До сих пор никто в точности не знает, как на самом деле называется этот поселок или как следует произносить его название. Иногда встречается вариант во множественном числе — Станции Тернер, иногда в притяжательном падеже — Станция Тернера, но чаще всего употребляется единственное число — Станция Тернер. Первоначально поселок был назван Гуд Лак («Удача»), но это название так никогда и не прижилось.
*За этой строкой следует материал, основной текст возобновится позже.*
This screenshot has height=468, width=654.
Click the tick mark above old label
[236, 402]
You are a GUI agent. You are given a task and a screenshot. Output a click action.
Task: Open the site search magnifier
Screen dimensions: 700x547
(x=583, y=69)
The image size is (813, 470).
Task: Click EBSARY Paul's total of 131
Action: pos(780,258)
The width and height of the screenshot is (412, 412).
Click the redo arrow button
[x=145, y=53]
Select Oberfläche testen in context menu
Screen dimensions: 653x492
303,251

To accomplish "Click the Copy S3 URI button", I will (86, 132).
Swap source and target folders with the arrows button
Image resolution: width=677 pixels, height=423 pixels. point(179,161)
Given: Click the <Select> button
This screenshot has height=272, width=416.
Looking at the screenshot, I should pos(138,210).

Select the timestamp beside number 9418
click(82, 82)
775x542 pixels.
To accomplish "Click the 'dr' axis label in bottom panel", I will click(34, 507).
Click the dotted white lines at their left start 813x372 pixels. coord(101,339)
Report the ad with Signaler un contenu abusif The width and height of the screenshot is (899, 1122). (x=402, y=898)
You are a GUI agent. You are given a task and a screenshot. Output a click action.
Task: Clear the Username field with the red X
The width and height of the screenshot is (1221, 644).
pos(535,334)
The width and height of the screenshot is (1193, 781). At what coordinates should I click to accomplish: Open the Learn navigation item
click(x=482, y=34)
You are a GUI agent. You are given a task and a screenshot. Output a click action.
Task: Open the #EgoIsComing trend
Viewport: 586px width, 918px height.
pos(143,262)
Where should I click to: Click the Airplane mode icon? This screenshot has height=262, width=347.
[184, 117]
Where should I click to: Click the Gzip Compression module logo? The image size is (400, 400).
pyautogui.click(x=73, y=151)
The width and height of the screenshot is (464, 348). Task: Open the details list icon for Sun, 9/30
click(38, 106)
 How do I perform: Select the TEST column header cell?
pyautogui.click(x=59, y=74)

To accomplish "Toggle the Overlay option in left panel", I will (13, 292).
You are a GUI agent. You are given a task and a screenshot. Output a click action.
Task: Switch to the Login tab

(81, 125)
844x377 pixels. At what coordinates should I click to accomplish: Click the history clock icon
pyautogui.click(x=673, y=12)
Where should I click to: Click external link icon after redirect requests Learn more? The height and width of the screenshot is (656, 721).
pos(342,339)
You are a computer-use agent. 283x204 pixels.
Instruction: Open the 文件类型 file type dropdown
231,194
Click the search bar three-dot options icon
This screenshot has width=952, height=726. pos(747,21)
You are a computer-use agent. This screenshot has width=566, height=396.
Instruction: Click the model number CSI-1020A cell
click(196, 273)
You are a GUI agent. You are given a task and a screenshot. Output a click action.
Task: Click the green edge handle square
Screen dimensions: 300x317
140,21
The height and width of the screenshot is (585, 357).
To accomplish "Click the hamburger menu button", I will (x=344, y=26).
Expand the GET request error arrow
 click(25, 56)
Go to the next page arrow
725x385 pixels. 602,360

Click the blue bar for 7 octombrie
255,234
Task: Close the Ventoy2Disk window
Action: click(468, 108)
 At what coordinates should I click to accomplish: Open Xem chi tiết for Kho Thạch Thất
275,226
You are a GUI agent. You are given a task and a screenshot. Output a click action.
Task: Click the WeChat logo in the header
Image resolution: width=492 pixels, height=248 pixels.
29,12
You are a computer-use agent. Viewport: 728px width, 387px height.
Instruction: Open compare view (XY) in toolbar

В 1940-х годах, когда Генриетта приехала сюда, поселок переживал бум. Однако окончание Второй мировой войны привело к сокращениям на заводе Sparrows Point. Компания Baltimore Gas and Electric снесла три сотни жилых домов, чтобы очистить место для строительства новой электростанции, оставив без крова более 1300 человек, главным образом черных. Все больше земли отводилось под промышленное использование, что означало снос все новых и новых домов. Люди поспешно переселялись в Восточный Балтимор или уезжали обратно в сельскую местность; в результате к концу 1950-х годов население Станции Тернер сократилось вполовину. Когда я туда приехала, жителей осталось всего около тысячи, и их число неуклонно уменьшалось, поскольку здесь было мало работы.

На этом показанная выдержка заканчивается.